Noi di Taxidrivers abbiamo già trattato del film, intervistando Domiziano Cristopharo sulle pagine della nostra rivista cartacea (nel numero 17), quando il regista, incurante dei problemi distributivi del suo primo film, stava affrontando la sua seconda sfida filmica: The museum of wonders (2010).

A qualche mese di distanza, The museum of wonders è già un nuovo capitolo della carriera di Cristopharo, che è riuscito a coinvolgere un cast davvero degno di nota (che comprende Venantino Venantini, Maria Grazia Cucinotta, Maria Rosaria Omaggio e Francesco Venditti, oltre agli splendidi Nancy De Lucia e Fabiano Lioi), e a ricreare dei costumi e delle scenografie sorprendenti, con un budget davvero low.

Oggi, mentre Cristopharo è già al lavoro sul suo terzo film (Bloody Sin), House of flesh mannequins arriva in sala anche in Italia. Ad avere l’onore di “riscoprirlo”, a distanza di quasi tre anni dalla produzione, è il pubblico del Fantafestival, accorso numeroso al Cinema Nuovo Aquila di Roma.

Una sola proiezione, in un’unica sala, e poi?

House of flesh mannequins è la storia di Sebastian (Domiziano Arcangeli, che insieme a Cristopharo e a Daniele Panizza, è anche coraggioso produttore del film), uomo introverso e complessato che, in tenera età, aveva subito numerosi soprusi psicologici inflittigli dal padre, e che ora vive una vita di angosciosa solitudine, puntellata da una morbosa ossessione per ‘il guardare’.

Guardare, attraverso gli occhi meccanici di videocamere e macchine fotografiche, le più oscene e aberranti deformazioni della coscienza umana: omicidi, torture, atti sessuali espliciti e altri insinuati, ma ancora più sconci.

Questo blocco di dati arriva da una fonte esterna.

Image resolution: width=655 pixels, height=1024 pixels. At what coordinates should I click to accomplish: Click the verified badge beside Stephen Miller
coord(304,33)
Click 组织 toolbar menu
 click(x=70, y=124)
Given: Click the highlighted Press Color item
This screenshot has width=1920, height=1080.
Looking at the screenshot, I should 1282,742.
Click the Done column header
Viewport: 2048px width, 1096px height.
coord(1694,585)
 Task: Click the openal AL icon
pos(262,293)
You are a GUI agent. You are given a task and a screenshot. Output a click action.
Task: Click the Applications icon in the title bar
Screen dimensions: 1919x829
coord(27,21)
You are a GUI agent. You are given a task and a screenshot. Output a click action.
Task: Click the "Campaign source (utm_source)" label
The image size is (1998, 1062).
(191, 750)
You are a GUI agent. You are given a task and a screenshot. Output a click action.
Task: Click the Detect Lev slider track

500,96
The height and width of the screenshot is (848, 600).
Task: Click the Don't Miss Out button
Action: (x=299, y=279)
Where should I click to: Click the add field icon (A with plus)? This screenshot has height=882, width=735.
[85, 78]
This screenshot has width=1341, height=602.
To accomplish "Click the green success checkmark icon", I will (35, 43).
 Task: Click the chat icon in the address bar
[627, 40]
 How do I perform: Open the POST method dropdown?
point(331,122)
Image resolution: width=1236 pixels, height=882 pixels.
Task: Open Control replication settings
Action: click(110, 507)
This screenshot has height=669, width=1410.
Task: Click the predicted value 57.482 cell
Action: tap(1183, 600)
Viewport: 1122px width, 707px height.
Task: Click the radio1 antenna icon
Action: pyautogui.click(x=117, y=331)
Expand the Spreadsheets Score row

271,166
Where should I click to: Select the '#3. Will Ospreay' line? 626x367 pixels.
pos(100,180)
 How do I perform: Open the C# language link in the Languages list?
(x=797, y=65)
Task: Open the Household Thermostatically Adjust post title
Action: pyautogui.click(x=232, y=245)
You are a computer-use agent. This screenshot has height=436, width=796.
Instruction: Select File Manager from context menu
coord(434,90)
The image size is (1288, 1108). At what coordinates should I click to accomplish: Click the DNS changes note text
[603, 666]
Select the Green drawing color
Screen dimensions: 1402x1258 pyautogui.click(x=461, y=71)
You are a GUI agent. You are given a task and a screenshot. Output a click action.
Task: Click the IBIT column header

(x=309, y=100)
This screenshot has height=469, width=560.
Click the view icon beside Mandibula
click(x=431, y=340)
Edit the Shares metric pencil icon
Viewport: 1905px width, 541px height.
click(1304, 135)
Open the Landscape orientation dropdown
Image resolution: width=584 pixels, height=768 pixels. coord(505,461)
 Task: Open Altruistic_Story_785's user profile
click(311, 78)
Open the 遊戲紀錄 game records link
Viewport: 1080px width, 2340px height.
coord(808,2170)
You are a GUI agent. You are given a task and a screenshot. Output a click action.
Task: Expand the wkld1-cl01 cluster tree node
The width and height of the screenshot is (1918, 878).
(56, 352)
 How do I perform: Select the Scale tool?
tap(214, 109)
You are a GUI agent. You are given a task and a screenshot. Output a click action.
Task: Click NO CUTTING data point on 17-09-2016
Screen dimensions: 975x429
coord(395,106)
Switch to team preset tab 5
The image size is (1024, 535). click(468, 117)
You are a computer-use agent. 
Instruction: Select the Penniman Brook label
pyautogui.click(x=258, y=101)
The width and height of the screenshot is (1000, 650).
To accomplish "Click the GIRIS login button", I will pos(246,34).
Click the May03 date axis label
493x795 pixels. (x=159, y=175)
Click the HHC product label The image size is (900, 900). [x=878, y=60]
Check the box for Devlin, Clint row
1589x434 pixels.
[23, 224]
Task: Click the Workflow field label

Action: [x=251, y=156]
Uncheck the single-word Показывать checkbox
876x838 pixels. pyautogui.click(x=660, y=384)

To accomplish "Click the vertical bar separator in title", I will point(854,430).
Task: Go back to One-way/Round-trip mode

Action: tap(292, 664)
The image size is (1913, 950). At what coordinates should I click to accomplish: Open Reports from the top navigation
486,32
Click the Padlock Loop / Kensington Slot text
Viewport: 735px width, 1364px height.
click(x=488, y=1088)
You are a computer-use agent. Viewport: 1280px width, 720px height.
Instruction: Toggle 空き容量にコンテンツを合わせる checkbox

Gli occhi ingordi di Sebastian lo spingono sino all’omicidio, al guardare qualcosa provocato proprio da lui che, finora, era sempre stato spettatore passivo di tutte le paure videoregistrate.

La sua labile coscienza vacilla, ma non basta. Sebastian subisce il colpo di grazia quando conosce Sarah (Irena A. Hoffman), sua nuova vicina di casa.

L’incontro non è casuale, e i due si fondono pericolosamente: lei rimarrà per sempre invischiata nel vortice perverso ingabbiato nella videocamera di Sebastian, mentre quest’ultimo finirà preda delle allucinazioni figliate dalle oscenità incamerate dai suoi occhi voraci.

Oscenità che lo avevano portato, nella parte centrale del film, a visitare la casa dei manichini di carne, un luogo da incubo, un po’ lunapark – freak show, un po’ bordello, dove le ossessioni del fotografo prendevano corpo in assurdi performer (interpretati da body artisti e attori hard), manichini di carne indaffarati ad affliggere i loro corpi nudi con pratiche sessuali e violenze. Manichini fattisi portavoce dei messaggi che il pubblico odierno vuole ascoltare, abituato dalla spietatezza dei media.

Nel film di Cristopharo c’è spazio per tutto: dalla critica sociale alla chiesa e ai mezzi di informazione, alla sapiente sceneggiatura, ben studiata  e senza cadute di tono. Dagli ottimi attori (oltre a quelli già citati, uno straordinario Giovanni Lombardo Radice, nei panni del padre malato di Sarah), ad una proposta molto personale di horror indipendente (e l’unicità è una delle carte più importanti per un film indie). Dall’elaborata fotografia di Mirco Sgarzi, alla lascivia del voyeur in cui il regista incatena il protagonista e lo spettatore.

Il consiglio è quello di continuare a tenere d’occhio il lavoro di Domiziano Cristopharo che, di certo potrà riservare altre belle sorprese, sperando che, nei tempi a venire, non sarà così difficile assistere, in patria, alla proiezione di uno dei nostri registi indipendenti più interessanti.